Whenever a battle occurs over raising the minimum wage, the arguments against it tend to fall into the same general sphere. Really, you can copy and paste most of the counter-attacks at this point.
If employers are forced to pay their employees more, so goes the claim, they'll have to fire a bunch of workers. Otherwise, if they don't lay off the workers, they'll have to raise the prices of goods, consumers will refuse to pay, and businesses will be destroyed. Therefore, while the minimum wage will be a boon to workers who don't get laid off, they won't have their jobs for long.
But are these legitimate arguments? A new study says nope, not at all.
The paper comes from the University of Massachusetts, Amherst's Political Economy Research Institute. They looked at what raising the federal minimum wage to $15 an hour would do, and decided to create a scenario using the fast food industry as an example, seeing as the industry has the highest concentration of low wage workers.
"It's on the order of 90 percent [of workers] who earn $15 or lower," says Assistant Research Professor Jeanette Wicks-Lim. "If you want to know who's going to be most impacted by a $15 minimum wage, it's going to be the fast food industry."
Before heading into the nuts and bolts of creating a sustainable policy, the researchers set a few boundaries.

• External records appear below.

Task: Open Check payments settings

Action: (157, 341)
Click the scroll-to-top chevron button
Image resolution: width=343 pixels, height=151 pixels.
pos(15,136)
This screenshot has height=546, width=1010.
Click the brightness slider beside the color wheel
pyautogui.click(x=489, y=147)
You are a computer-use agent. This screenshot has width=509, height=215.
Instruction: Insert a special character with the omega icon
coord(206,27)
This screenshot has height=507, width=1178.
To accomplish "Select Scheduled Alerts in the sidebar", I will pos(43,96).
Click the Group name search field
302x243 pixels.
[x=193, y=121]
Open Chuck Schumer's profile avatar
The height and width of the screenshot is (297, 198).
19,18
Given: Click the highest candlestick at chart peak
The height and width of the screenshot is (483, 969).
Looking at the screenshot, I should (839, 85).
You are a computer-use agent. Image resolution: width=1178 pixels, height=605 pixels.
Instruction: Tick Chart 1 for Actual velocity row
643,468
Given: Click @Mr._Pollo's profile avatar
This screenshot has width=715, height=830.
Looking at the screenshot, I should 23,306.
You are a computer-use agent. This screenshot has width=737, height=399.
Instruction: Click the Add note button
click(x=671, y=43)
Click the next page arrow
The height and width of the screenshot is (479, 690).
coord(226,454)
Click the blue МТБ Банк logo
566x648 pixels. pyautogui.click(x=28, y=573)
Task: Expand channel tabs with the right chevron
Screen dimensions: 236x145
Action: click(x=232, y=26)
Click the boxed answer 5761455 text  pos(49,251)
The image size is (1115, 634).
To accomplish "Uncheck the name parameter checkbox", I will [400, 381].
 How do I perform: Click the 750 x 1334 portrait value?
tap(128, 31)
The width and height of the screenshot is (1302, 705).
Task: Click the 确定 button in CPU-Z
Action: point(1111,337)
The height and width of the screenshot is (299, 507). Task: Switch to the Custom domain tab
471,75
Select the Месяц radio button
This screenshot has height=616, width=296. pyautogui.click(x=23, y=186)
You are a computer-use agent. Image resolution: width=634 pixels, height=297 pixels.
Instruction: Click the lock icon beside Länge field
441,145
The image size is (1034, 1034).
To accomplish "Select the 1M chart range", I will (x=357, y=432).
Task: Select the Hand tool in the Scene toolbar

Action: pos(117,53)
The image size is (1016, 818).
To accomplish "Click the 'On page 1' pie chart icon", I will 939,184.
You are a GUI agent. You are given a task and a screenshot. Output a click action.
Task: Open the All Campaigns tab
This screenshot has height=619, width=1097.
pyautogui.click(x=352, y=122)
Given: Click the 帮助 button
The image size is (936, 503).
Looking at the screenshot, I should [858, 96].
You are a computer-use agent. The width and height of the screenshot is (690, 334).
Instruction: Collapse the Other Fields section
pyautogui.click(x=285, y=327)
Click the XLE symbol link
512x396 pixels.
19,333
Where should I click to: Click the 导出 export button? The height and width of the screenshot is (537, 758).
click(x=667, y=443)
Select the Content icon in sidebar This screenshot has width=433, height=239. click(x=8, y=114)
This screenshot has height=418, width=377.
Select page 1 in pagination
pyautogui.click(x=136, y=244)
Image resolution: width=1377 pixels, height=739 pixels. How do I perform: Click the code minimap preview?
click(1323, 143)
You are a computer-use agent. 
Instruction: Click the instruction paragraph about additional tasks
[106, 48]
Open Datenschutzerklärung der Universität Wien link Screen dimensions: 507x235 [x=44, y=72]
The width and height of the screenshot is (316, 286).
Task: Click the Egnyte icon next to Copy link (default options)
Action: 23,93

First, they wanted to get there without job losses, seeing as that defeats the purpose of a higher minimum wage. (Anti-minimum wage hike argument number one.) Secondly, they wanted to keep the industry's profits consistent with the current rates, so that businesses wouldn't be forced to close. (Anti-minimum wage hike argument two.)
What did they find? Well, actually, it's a pretty easy feat to accomplish.
"We were able to come up with a plan that gets fast food businesses from $7.25 to $15 an hour over four years," says Wicks-Lim.
To get there, the group cited three components. First is the standard rate of industry growth. The fast food industry is on a steady incline, so that accounts for a portion of the money needed for the wage increase. Second is the savings the industry will make by a decease in worker turnover. (People tend to stay at jobs when they're paid a living wage.) But that doesn't cover all the costs that come with the hike. Meaning, fast food companies would have to increase their prices.
How much? Three percent per year over four years. Or:
"The average Big Mac is $4.50. Each year, you'd see that go up by about 15 cents," says Wicks-Lim. "Overall, you'd be looking at a Big Mac a little over $5.00."
How would that affect the revenue of the companies? "With this price increase they'll see a modest decline in consumer demand, but not enough to outweigh the amount of revenue growth they'd experience by increasing their prices." In other words, while less people may be buying Big Macs, McDonald's will sell enough to offset the rise in cost.
An important aspect that would ease the transition is that the theoretical minimum wage would be instituted across the industry so that no one company is undercut by a competitor's low employment costs. "All of these businesses would experience the cost increases, and they'd all raise their prices at about the same amount," says Wicks-Lim. "So nobody in this business would be at a disadvantage."
The ease of making the $15 an hour minimum wage a fiscal possibility isn't all that surprising. "We know businesses can adjust to minimum wage increases without turning to large job losses," says Wicks-Lim. "This has been shown over and over again in the economic research in the past."
All of this means that if you're trying to find a legitimate argument against raising the minimum wage to $15 an hour for fast food workers, well, good luck with that.